• EXCERPT PROVIDED:
┌──
Concern over the EU proposal has been building since the Commission proposed the CSAM-scanning plan two years ago — with independent experts, lawmakers across the European Parliament and even the bloc’s own Data Protection Supervisor among those sounding the alarm.

The EU proposal would not only require messaging platforms that receive a CSAM detection order to scan for known CSAM; they would also have to use unspecified detection scanning technologies to try to pick up unknown CSAM and identify grooming activity as it’s taking place — leading to accusations of lawmakers indulging in magical thinking-levels of technosolutionism.

Critics argue the proposal asks the technologically impossible and will not achieve the stated aim of protecting children from abuse. Instead, they say, it will wreak havoc on Internet security and web users’ privacy by forcing platforms to deploy blanket surveillance of all their users in deploying risky, unproven technologies, such as client-side scanning.

Experts say there is no technology capable of achieving what the law demands without causing far more harm than good. Yet the EU is ploughing on regardless.

The latest open letter addresses amendments to the draft CSAM-scanning regulation recently proposed by the European Council which the signatories argue fail to address fundamental flaws with the plan.

Signatories to the letter — numbering 270 at the time of writing — include hundreds of academics, including well-known security experts such as professor Bruce Schneier of Harvard Kennedy School and Dr. Matthew D. Green of Johns Hopkins University, along with a handful of researchers working for tech companies such as IBM, Intel and Microsoft.

An earlier open letter (last July), signed by 465 academics, warned the detection technologies the legislation proposal hinges on forcing platforms to adopt are “deeply flawed and vulnerable to attacks”, and would lead to a significant weakening of the vital protections provided by end-to-end encrypted (E2EE) communications.
└──
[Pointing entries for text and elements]
┌──
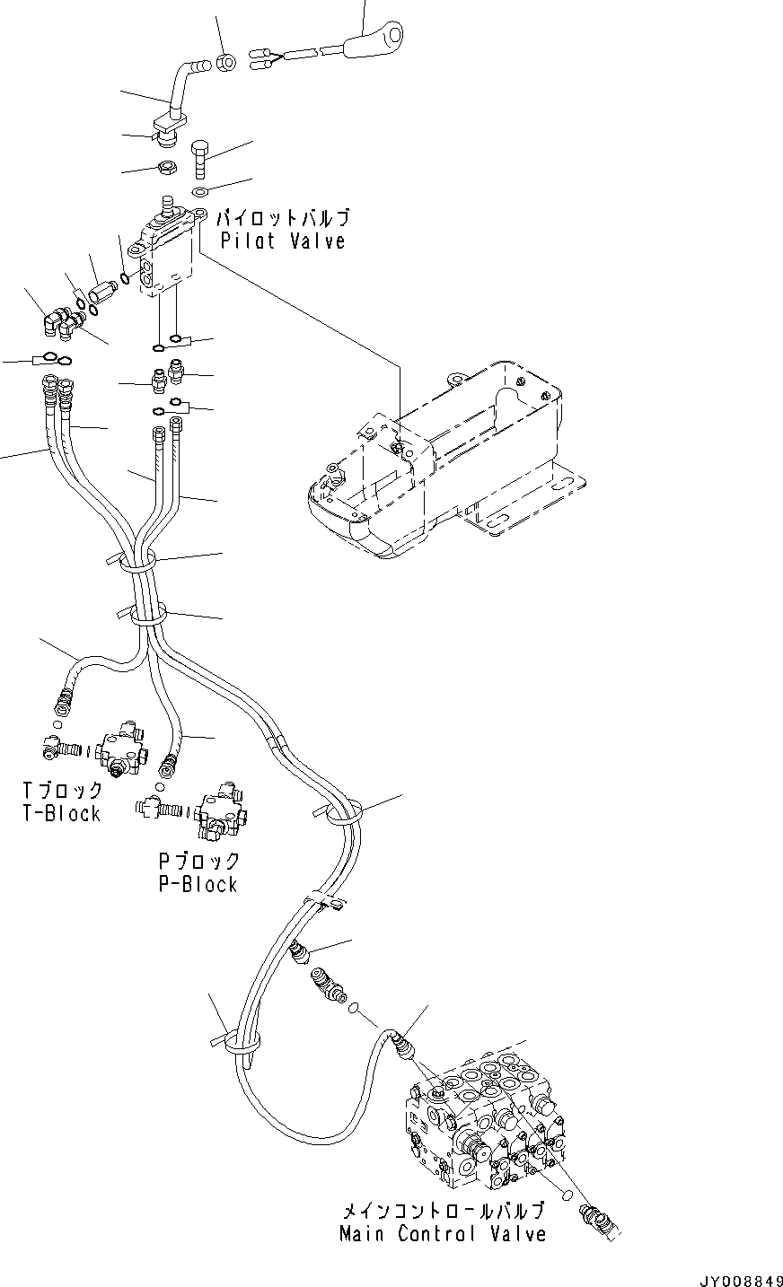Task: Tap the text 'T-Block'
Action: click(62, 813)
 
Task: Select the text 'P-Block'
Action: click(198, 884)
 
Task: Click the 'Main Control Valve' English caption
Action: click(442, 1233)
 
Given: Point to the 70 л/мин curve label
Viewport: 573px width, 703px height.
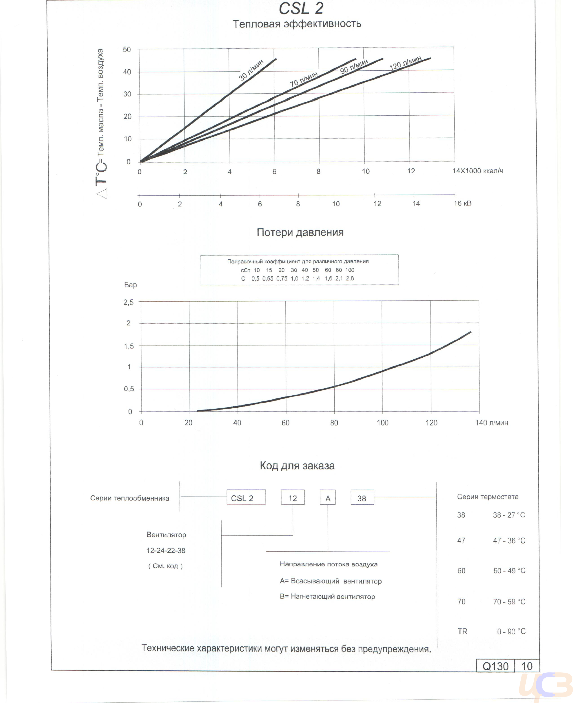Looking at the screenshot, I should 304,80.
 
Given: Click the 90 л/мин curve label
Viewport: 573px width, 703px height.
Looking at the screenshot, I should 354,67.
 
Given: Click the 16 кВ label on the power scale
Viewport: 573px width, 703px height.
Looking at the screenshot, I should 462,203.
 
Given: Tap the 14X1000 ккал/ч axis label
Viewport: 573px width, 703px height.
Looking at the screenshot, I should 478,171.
└──
┌──
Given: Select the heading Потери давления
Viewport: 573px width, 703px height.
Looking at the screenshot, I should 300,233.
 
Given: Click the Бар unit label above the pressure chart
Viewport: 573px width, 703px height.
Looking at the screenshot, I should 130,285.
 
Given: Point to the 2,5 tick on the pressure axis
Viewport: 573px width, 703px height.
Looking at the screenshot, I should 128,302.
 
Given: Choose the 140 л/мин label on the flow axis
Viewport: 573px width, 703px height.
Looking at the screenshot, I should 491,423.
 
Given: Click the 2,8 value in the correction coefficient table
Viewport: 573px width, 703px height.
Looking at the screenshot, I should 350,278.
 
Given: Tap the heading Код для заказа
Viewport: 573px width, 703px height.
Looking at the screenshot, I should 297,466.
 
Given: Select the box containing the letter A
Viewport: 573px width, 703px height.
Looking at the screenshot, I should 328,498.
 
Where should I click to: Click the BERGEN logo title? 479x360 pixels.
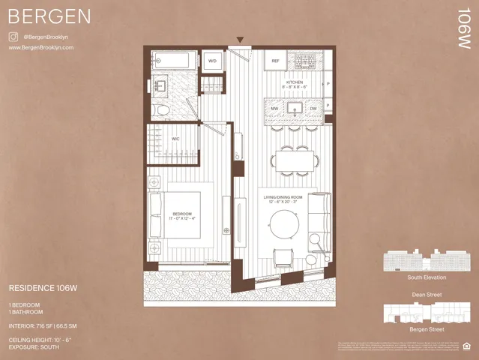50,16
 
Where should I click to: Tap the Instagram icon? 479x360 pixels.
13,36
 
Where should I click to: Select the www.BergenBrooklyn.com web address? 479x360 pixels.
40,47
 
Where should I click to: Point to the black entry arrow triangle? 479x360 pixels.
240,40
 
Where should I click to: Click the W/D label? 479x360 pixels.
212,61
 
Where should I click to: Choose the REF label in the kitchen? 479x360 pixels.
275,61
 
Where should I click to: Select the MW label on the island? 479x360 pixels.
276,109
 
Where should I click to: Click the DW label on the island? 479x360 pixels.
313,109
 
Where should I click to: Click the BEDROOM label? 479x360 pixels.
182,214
└──
Answer these from the excerpt on the EU CSAM-scanning proposal:
1. How many signatories did the latest open letter have at the time of writing?
2. How many academics signed the earlier open letter from last July?
3. Which body recently proposed the amendments that the latest open letter addresses?

1. 270
2. 465
3. The European Council